* [INSTRUCTION]: Please copy the listing below line for line, without changing anything.

* [MATERIAL PROVIDED]:
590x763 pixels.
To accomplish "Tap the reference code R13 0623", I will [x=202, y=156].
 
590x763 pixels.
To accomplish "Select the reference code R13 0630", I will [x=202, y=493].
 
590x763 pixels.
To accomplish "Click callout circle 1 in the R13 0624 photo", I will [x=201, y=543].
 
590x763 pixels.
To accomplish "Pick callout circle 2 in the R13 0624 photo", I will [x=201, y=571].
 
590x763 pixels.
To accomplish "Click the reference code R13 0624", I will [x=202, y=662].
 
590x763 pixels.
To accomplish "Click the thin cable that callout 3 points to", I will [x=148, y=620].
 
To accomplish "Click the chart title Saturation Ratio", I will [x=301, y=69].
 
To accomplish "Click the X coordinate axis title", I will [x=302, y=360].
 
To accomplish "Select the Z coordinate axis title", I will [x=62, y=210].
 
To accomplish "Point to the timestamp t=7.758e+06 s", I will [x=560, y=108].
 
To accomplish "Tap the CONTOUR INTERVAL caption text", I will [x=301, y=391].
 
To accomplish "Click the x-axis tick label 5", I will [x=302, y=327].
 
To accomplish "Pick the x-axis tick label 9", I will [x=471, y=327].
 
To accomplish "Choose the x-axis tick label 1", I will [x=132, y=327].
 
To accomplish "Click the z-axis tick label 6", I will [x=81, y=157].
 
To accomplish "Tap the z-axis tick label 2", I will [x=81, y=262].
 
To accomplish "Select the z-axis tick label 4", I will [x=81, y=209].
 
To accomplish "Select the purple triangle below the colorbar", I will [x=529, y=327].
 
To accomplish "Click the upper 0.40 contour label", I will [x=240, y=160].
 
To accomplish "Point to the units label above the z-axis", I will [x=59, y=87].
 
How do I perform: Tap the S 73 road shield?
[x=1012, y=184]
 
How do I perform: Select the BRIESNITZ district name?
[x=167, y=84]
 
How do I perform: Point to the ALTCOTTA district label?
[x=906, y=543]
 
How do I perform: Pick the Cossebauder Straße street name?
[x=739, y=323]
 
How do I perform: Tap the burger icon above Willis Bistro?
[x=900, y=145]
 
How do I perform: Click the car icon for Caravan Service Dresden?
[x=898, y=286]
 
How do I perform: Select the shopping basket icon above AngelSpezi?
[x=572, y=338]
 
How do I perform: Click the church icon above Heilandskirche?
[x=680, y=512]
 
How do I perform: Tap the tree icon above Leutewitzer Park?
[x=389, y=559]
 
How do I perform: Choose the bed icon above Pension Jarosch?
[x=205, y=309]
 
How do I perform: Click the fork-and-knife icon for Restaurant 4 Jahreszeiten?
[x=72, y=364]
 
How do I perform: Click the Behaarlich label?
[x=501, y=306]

* [RESULT BELOW]:
590x763 pixels.
To accomplish "Tap the reference code R13 0623", I will [x=202, y=156].
 
590x763 pixels.
To accomplish "Select the reference code R13 0630", I will [x=202, y=493].
 
590x763 pixels.
To accomplish "Click callout circle 1 in the R13 0624 photo", I will [x=201, y=543].
 
590x763 pixels.
To accomplish "Pick callout circle 2 in the R13 0624 photo", I will [x=201, y=571].
 
590x763 pixels.
To accomplish "Click the reference code R13 0624", I will [x=202, y=662].
 
590x763 pixels.
To accomplish "Click the thin cable that callout 3 points to", I will [x=148, y=620].
 
To accomplish "Click the chart title Saturation Ratio", I will [x=301, y=69].
 
To accomplish "Click the X coordinate axis title", I will [x=302, y=360].
 
To accomplish "Select the Z coordinate axis title", I will [x=62, y=210].
 
To accomplish "Point to the timestamp t=7.758e+06 s", I will [x=560, y=108].
 
To accomplish "Tap the CONTOUR INTERVAL caption text", I will [x=301, y=391].
 
To accomplish "Click the x-axis tick label 5", I will [x=302, y=327].
 
To accomplish "Pick the x-axis tick label 9", I will [x=471, y=327].
 
To accomplish "Choose the x-axis tick label 1", I will [x=132, y=327].
 
To accomplish "Click the z-axis tick label 6", I will [x=81, y=157].
 
To accomplish "Tap the z-axis tick label 2", I will [x=81, y=262].
 
To accomplish "Select the z-axis tick label 4", I will [x=81, y=209].
 
To accomplish "Select the purple triangle below the colorbar", I will [x=529, y=327].
 
To accomplish "Click the upper 0.40 contour label", I will [x=240, y=160].
 
To accomplish "Point to the units label above the z-axis", I will [x=59, y=87].
 
How do I perform: Tap the S 73 road shield?
[x=1012, y=184]
 
How do I perform: Select the BRIESNITZ district name?
[x=167, y=84]
 
How do I perform: Point to the ALTCOTTA district label?
[x=906, y=543]
 
How do I perform: Pick the Cossebauder Straße street name?
[x=739, y=323]
 
How do I perform: Tap the burger icon above Willis Bistro?
[x=900, y=145]
 
How do I perform: Click the car icon for Caravan Service Dresden?
[x=898, y=286]
 
How do I perform: Select the shopping basket icon above AngelSpezi?
[x=572, y=338]
 
How do I perform: Click the church icon above Heilandskirche?
[x=680, y=512]
 
How do I perform: Tap the tree icon above Leutewitzer Park?
[x=389, y=559]
 
How do I perform: Choose the bed icon above Pension Jarosch?
[x=205, y=309]
 
How do I perform: Click the fork-and-knife icon for Restaurant 4 Jahreszeiten?
[x=72, y=364]
 
How do I perform: Click the Behaarlich label?
[x=501, y=306]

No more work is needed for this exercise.